Increasing CO2 concentration accelerates the growth of many plant species; this is apparently determined by an increase in the productivity of photosynthesis and, consequently, the concentration of carbohydrates [51, 52]. At the same time, an increase in the size of leaves and roots is associated with an increase in the proportion of dividing cells in meristems.
The first cardinal change that an etiolated seedling encounters when it reaches the soil surface is light. We should recall here the classical data that illumination of etiolated seedlings causes a wave of divisions [53]. For example, already after 6 h of illumination of 3‑day-old etiolated A. thaliana seedlings, there is a coordinated increase in the expression of genes associated with translation and then genes, regulators of CC, involved both in the transition from G1 to S phase and from G2 to mitosis and a decrease in the expression of CDK inhibitor genes [54].
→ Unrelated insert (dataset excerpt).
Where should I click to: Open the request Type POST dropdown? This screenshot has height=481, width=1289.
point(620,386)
A decrease in the intensity of incident light causes a decrease in the final number of cells in the leaves of dicotyledonous plants [48]. At the same time, a similar effect was observed when the light intensity was reduced by 40% using neutral light filters or when the equivalent area of the photosynthetic surface of the leaf was covered. Both of these effects reduce the relative rate of cell division and do not affect the duration of a leaf’s proliferative activity. A decrease in the amount of absorbed light is accompanied by a decrease in photosynthesis and sugar content in leaf tissues [48]. An interesting recently established fact is that CDKA in A. thaliana, independently of CC, controls light-induced tropism and chloroplast movements, probably by influencing the organization of the cytoskeleton. This function requires low CDKA activity compared to its activity in MC [55].
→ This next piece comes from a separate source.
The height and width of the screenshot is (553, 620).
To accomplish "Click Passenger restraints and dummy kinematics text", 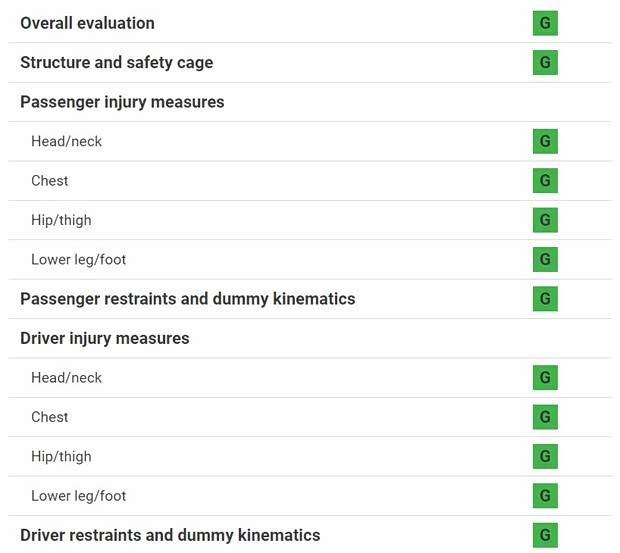I will [x=187, y=299].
Among environmental variables, the duration of the light phase is more predictable and has a fixed cyclical nature. The duration of the light period controls the growth and development of plants, ensuring the regulation of the expression of many genes through the work of the internal, light-dependent circadian clock. The circadian clock modulates CC time by rhythmically binding TF, TOC1/PRR1 (TIMING OF CAB EXPRESSION1/PSEUDO RESPONSE REGULATOR 1) to the gene promoter CDC6, one of the components of the pre-replicative complex [56].
Studies into the influence of the spectral characteristics of light on CC are intensively carried out on unicellular green algae. It has been shown that light in the blue region of the spectrum (400–500 nm) inhibits cell division of Protosiphon botryoides through a signal transmitted from a yet unidentified photoreceptor [57] and red light stimulates cell division of Chlamydomonas reinhardtii [58]. Continuous far red light eliminates the negative effect of continuous blue light on synchronous divisions in tobacco cell suspension culture, which is associated with phytochrome-induced auxin biosynthesis [59]. Light, in general, promotes cell proliferation by stimulating the activity of photoreceptors, which leads to the suppression of the activity of CC inhibitors. Light also affects endoreduplication, inhibits endocycles. For example, more endocycles run in the dark in hypocotyls A. thaliana, Brassica oleracea, and Pisum sativum [60].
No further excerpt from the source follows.